Uncharged nuclear particles (neutrons and gammas) are commonly detected in a useful form (i.e., an electric impulse) by first converting them to charged particles via an atomic or nuclear interaction, and then detecting the ionization trail generated by the (secondary) charged particle. Devices designed for uncharged particle detection have been relatively large due to the necessary volume of material needed for particle conversion, the array of photomultiplier tubes, and/or cryogenic cooling apparatus. These complications have precluded the development of a small and compact detector. This invention enables a very efficient detector to be manufactured at a reasonable cost, which can be made so small in size as to fit in a pocket, and which can operate at ambient temperatures for an indefinite length of time with minimal maintenance. Such devices as photomultiplier tubes and any kind of cryo system are unnecessary.
The basic concept of this invention is that, after efficiently converting the thermal neutron to an .alpha. particle using thin B.sup.10, a charged coupled device (CCD) can be used to detect the charged particles. Further, in order to reject false alarms and to permit detection to very low neutron flux levels, a stack of CCD arrays can be arranged so that their output can be processed to disregard higher energy particles of no interest to the intended measurements. Classically a CCD is used to detect visible or IR photons. However, it is also a good charged particle detector, but with poor energy resolution.

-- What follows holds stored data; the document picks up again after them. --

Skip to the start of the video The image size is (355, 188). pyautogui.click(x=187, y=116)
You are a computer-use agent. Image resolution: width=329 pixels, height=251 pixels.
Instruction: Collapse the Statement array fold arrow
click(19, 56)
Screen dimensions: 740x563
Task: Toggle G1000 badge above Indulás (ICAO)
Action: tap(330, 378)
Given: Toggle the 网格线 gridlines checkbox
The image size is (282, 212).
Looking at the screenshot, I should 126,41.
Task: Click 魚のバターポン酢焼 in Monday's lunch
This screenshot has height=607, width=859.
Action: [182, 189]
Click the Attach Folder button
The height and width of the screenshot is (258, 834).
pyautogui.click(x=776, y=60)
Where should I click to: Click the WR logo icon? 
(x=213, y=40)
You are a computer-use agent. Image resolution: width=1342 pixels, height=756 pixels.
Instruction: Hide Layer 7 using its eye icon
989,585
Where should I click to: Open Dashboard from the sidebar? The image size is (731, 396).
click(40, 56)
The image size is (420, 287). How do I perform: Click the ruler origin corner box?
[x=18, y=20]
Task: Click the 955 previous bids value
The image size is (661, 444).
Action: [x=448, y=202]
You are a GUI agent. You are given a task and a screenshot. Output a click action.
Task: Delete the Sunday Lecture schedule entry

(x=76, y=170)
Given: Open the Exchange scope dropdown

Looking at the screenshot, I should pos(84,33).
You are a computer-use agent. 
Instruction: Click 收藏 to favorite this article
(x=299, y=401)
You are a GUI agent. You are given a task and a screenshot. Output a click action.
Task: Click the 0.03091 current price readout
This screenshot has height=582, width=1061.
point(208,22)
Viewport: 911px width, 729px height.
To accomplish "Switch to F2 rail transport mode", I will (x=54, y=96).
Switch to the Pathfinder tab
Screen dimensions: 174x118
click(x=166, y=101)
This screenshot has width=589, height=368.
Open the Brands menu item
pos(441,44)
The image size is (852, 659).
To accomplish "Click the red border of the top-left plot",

Although semiconductor materials (Ge, Si) which are used in CCDs have themselves been employed as radiation detectors, the CCD has not generally been used for charged particle detection because it provides no or poor energy resolution for KeV-MeV energy charged particles. This is the major reason why CCDs have been developed as highly sensitive visible light detection and imaging devices, but not for detection of charged particles. Interaction of charged particles with CCDs is regarded as a source of noise, not something to be detected or measured.
It is an object of this invention to make use of the extreme and well-understood sensitivity of the CCD to ionizing radiation for the detection of thermal neutron reaction products even at low neutron flux levels. Importantly, where a CCD is used for this purpose, neither energy resolution nor imaging is required. Thus simplified, CCD technology enables the construction of a compact, fully solid state, room temperature, neutron detector which is capable of registering nearly every incident neutron.
This device is also amenable to discrimination against energetic background radiation. While a single CCD pixel will stop alpha particles from a neutron of interest, cosmic rays, energetic gamma particles, and charged particles from other sources will penetrate several layers of CCD arrays. This will cause activation in several layers of CCD arrays. Coincidence measurements between adjacent arrays can be used to discriminate these types of particles or rays from those of interest to this detector, thereby to reject false alarms, and to permit detection to very low neutron flux levels.
Also, less energetic charged background particles, as, for example, from radon decay, can be eliminated by encasing the detector in a material which will stop all but the most energetic charged particles from entering the detector, but will have no effect on the neutrons which are to be detected. A very high degree of discrimination is thereby attainable.